- **TASK DESCRIPTION**
"Premium" appears in how many lines of the entries? State only the number.
═════ EXTRACTED MATERIAL ═════
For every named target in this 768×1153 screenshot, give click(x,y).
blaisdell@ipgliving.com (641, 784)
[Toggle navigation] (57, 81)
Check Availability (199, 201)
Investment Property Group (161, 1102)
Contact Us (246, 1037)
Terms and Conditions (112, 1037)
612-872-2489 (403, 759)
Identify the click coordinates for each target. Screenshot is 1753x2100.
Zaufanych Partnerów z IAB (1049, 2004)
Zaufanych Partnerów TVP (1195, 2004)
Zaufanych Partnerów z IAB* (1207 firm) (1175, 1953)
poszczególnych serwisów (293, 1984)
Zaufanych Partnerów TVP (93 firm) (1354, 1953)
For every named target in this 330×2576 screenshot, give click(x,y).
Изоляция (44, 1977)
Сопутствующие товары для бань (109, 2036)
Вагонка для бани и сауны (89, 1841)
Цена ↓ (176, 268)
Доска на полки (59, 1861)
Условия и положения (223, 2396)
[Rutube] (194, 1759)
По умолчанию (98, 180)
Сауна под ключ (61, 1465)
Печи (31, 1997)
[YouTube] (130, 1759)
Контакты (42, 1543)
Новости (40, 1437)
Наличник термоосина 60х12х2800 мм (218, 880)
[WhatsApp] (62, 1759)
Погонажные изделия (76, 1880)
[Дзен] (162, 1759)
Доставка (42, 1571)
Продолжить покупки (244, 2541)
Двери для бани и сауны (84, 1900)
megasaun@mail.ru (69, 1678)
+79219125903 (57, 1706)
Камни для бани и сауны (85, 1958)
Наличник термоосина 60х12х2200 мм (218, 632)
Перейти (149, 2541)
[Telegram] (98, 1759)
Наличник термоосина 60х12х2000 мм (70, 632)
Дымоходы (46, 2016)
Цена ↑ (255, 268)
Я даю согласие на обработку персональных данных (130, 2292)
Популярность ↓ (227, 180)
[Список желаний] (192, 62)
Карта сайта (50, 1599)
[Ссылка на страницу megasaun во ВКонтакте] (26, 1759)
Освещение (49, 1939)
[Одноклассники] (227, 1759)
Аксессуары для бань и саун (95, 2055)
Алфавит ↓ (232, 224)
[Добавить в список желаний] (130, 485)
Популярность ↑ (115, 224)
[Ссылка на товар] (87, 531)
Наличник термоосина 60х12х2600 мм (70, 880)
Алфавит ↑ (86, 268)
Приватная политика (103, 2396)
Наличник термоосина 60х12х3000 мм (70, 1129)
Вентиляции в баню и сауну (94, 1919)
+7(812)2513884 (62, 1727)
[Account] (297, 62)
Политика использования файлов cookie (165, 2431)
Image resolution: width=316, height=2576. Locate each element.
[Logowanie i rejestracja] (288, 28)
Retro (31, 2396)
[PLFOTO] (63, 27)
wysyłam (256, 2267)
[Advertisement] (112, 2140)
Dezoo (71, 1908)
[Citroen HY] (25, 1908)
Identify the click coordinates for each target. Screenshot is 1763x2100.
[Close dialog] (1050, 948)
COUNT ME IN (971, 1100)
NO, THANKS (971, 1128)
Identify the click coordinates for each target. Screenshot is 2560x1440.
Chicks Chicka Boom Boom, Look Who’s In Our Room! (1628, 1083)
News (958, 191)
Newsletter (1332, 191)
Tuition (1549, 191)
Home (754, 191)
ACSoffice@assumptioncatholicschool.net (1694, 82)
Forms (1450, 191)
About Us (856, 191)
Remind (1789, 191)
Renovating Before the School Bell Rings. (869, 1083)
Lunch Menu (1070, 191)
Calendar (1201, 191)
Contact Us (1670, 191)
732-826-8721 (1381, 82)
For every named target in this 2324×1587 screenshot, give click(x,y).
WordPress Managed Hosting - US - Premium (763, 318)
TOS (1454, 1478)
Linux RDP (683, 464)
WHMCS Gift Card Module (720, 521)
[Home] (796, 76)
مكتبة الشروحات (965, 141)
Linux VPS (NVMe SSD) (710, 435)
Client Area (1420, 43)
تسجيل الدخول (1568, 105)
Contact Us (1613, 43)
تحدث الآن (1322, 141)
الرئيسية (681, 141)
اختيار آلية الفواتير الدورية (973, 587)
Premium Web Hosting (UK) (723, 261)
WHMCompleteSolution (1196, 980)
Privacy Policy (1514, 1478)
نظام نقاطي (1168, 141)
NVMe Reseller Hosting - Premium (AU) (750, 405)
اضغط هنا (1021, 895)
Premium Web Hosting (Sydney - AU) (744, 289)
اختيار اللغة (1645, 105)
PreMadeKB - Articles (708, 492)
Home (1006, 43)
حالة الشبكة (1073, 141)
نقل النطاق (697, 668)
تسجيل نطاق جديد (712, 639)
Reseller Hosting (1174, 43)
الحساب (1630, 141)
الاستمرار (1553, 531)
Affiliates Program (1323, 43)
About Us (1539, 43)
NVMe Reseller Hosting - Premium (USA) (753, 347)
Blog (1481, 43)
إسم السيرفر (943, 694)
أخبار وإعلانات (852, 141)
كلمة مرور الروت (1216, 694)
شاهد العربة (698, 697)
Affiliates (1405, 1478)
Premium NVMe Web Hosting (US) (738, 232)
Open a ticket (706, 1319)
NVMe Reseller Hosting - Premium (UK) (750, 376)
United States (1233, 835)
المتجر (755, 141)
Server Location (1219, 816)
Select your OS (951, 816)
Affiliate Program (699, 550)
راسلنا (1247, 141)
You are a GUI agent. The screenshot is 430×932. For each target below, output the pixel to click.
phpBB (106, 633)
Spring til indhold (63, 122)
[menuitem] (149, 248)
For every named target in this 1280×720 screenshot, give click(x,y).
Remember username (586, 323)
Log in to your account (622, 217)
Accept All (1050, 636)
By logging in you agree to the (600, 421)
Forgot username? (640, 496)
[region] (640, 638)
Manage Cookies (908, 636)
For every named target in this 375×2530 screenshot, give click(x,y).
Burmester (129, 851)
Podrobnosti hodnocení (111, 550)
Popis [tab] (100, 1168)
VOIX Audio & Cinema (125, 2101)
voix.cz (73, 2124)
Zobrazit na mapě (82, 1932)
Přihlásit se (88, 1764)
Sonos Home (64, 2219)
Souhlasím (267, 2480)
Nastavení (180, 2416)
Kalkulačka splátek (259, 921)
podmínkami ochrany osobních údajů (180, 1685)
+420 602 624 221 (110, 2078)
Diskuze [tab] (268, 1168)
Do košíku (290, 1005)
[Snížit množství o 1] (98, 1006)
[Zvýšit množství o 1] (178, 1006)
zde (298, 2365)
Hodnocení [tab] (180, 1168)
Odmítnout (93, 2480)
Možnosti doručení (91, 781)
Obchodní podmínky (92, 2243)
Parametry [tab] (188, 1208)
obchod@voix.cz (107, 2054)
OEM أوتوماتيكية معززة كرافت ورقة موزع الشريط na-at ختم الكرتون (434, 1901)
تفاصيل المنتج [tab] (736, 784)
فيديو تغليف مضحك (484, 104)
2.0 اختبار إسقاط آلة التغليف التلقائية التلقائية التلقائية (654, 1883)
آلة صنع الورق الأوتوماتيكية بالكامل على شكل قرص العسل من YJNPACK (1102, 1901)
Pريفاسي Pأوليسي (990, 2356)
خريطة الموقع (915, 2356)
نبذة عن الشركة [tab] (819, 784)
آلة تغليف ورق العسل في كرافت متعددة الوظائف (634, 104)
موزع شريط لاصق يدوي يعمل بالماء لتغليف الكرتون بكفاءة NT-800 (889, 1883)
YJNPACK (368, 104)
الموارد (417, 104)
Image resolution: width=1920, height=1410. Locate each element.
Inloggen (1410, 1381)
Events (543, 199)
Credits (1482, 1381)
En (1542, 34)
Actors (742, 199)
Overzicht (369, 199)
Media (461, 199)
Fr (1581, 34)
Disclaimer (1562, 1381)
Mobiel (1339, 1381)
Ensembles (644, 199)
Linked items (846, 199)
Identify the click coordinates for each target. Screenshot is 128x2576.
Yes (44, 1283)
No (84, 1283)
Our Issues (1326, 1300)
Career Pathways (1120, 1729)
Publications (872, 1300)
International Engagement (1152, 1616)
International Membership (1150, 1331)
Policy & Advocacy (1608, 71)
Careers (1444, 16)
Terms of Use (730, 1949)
═════
- **YOUR SOLUTION**
7